IBM and Groq announced a strategic go-to-market and technology partnership designed to give clients immediate access to Groq's inference technology, GroqCloud, on watsonx Orchestrate – providing clients high-speed AI inference capabilities at a cost that helps accelerate agentic AI deployment.
As part of the partnership, Groq and IBM plan to integrate and enhance RedHat open source vLLM technology with Groq's LPU architecture. IBM Granite models are also planned to be supported on GroqCloud for IBM clients.
Enterprises moving AI agents from pilot to production still face challenges with speed, cost, and reliability, especially in mission-critical sectors like healthcare, finance, government, retail, and manufacturing. This partnership combines Groq's inference speed, cost efficiency, and access to the latest open-source models with IBM's agentic AI orchestration to deliver the infrastructure needed to help enterprises scale.
Powered by its custom LPU, GroqCloud delivers over 5X faster and more cost-efficient inference than traditional GPU systems. The result is consistently low latency and dependable performance, even as workloads scale globally. This is especially powerful for agentic AI in regulated industries.
For example, IBM's healthcare clients receive thousands of complex patient questions simultaneously. With Groq, IBM's AI agents can analyze information in real-time and deliver accurate answers immediately to enhance customer experiences and allow organizations to make faster, smarter decisions.
This technology is also being applied in non-regulated industries. IBM clients across retail and consumer packaged goods are using Groq for HR agents to help enhance automation of HR processes and increase employee productivity.
IBM will offer access to GroqCloud's capabilities starting immediately and the joint teams will focus on delivering the following capabilities to IBM clients, including:
High speed and high-performance inference that unlocks the full potential of AI models and agentic AI, powering use cases such as customer care, employee support and productivity enhancement.
Security and privacy-focused AI deployment designed to support the most stringent regulatory and security requirements, enabling effective execution of complex workflows.
Seamless integration with IBM's agentic product, watsonx Orchestrate, providing clients flexibility to adopt purpose-built agentic patterns tailored to diverse use cases.
The partnership also plans to integrate and enhance RedHat open source vLLM technology with Groq's LPU architecture to offer different approaches to common AI challenges developers face during inference. The solution is expected to enable watsonx to leverage capabilities in a familiar way and let customers stay in their preferred tools while accelerating inference with GroqCloud. This integration will address key AI developer needs, including inference orchestration, load balancing, and hardware acceleration, ultimately streamlining the inference process.
Together, IBM and Groq provide enhanced access to the full potential of enterprise AI, one that is fast, intelligent, and built for real-world impact.

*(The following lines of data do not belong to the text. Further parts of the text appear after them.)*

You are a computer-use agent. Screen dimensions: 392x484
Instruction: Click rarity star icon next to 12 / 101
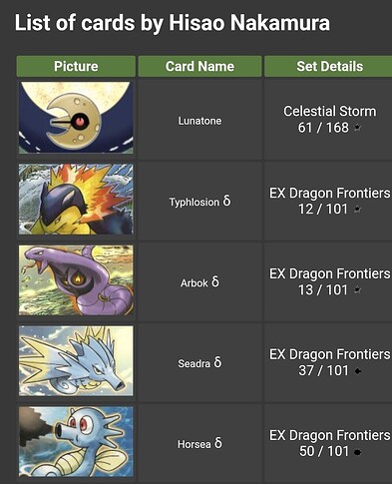(358, 210)
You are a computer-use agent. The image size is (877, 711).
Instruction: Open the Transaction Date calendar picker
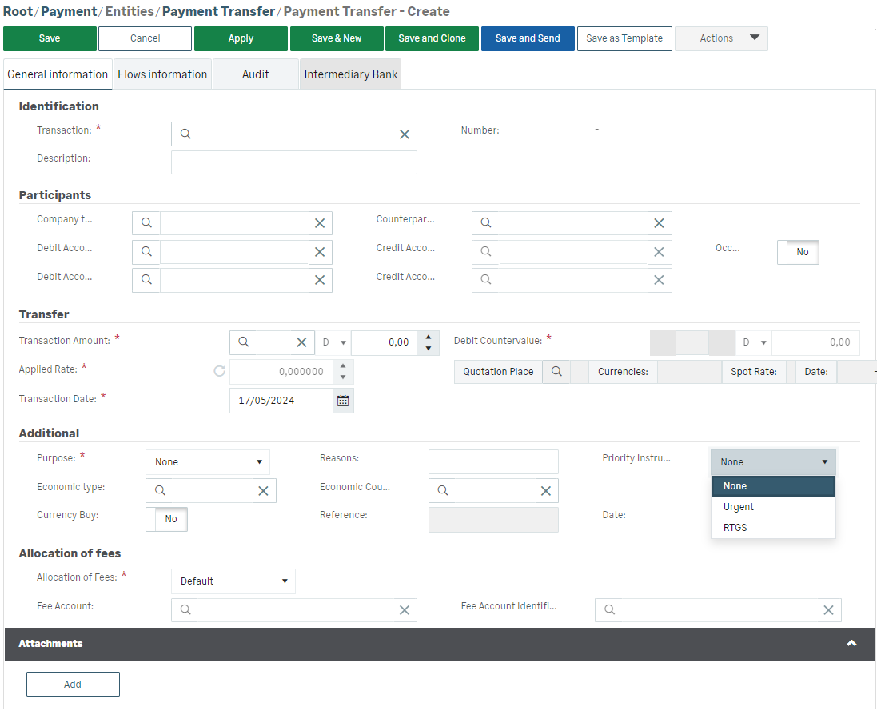click(x=343, y=401)
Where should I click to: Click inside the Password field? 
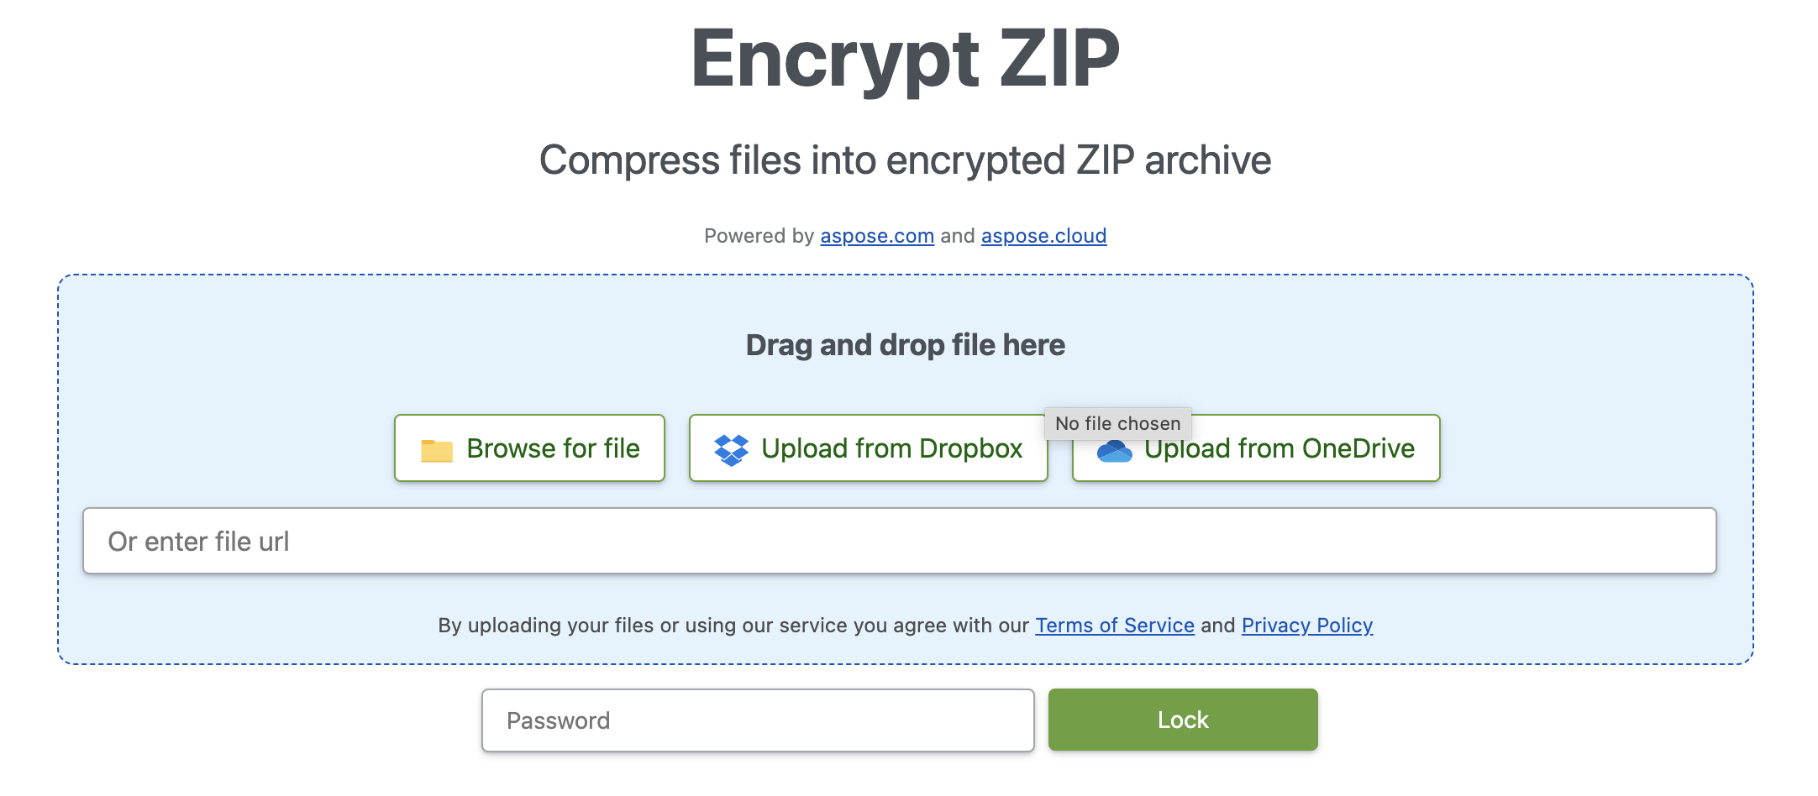756,720
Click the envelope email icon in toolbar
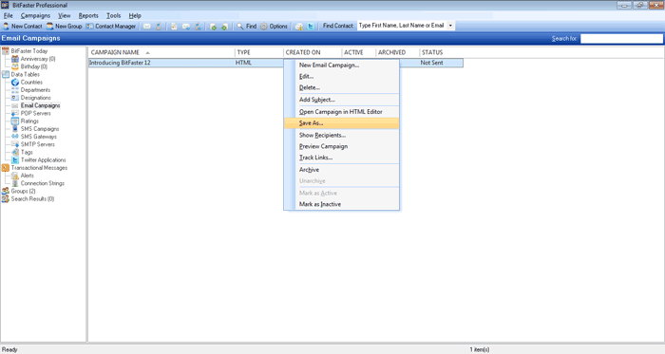The height and width of the screenshot is (354, 665). click(x=147, y=27)
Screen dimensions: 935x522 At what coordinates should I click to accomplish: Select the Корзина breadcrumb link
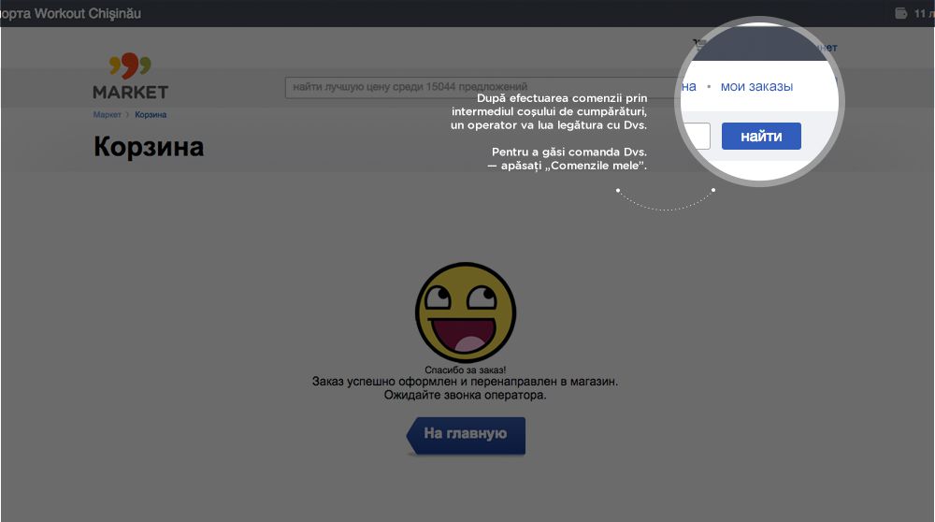click(x=151, y=115)
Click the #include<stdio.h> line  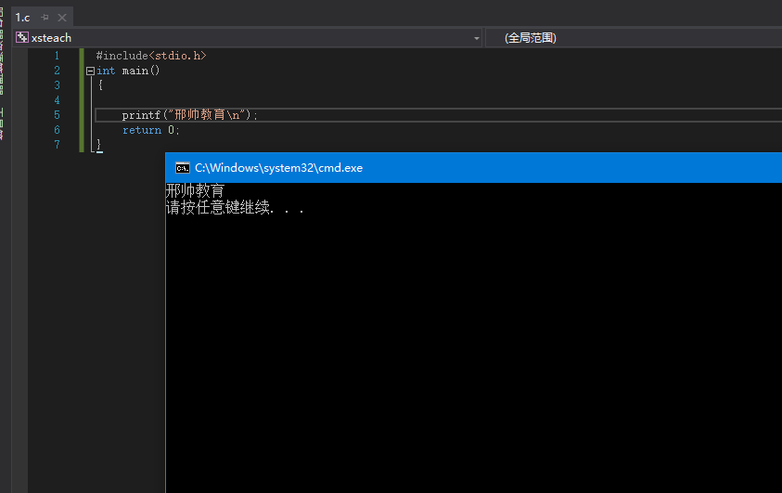point(150,56)
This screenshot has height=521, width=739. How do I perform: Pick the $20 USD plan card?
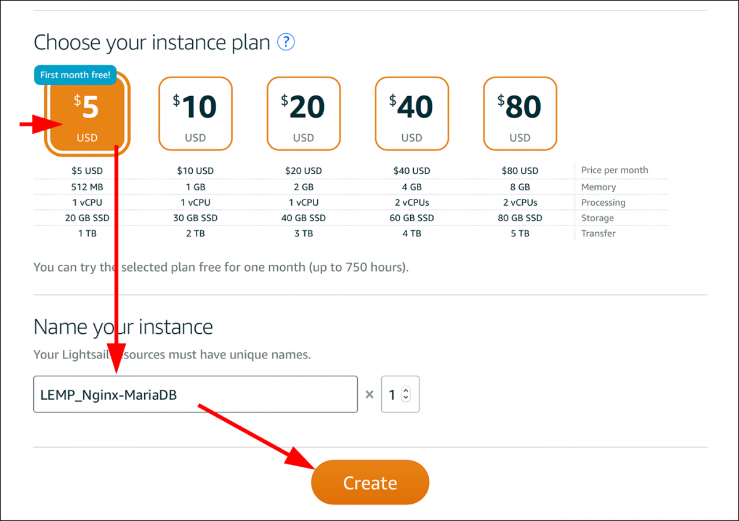click(x=303, y=114)
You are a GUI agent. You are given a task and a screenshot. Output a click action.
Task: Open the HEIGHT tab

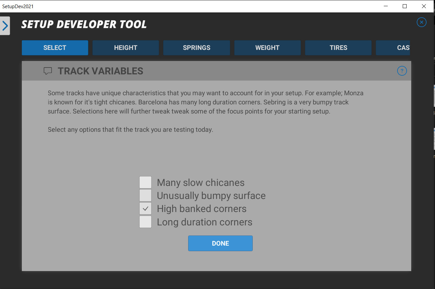click(x=126, y=48)
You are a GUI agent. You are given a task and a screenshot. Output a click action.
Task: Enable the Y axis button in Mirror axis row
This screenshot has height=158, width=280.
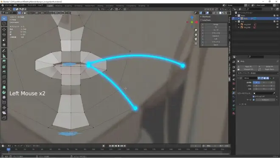[264, 83]

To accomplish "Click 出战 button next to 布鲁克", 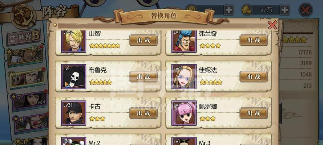I will tap(144, 76).
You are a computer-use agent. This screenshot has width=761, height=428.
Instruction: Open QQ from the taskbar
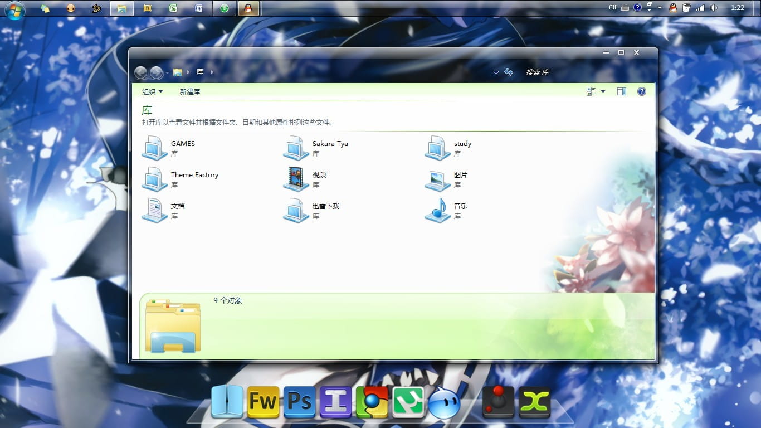point(250,8)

Statements regarding IBM's and Groq's future direction and intent are subject to change or withdrawal without notice, and represent goals and objectives only.
Rob Thomas, SVP, Software and Chief Commercial Officer at IBM
Many large enterprise organizations have a range of options with AI inferencing when they're experimenting, but when they want to go into production, they must ensure complex workflows can be deployed successfully to ensure high-quality experiences. Our partnership with Groq underscores IBM's commitment to providing clients with the most advanced technologies to achieve AI deployment and drive business value.
Jonathan Ross, CEO & Founder at Groq
With Groq's speed and IBM's enterprise expertise, we're making agentic AI real for business. Together, we're enabling organizations to unlock the full potential of AI-driven responses with the performance needed to scale. Beyond speed and resilience, this partnership is about transforming how enterprises work with AI, moving from experimentation to enterprise-wide adoption with confidence, and opening the door to new patterns where AI can act instantly and learn continuously.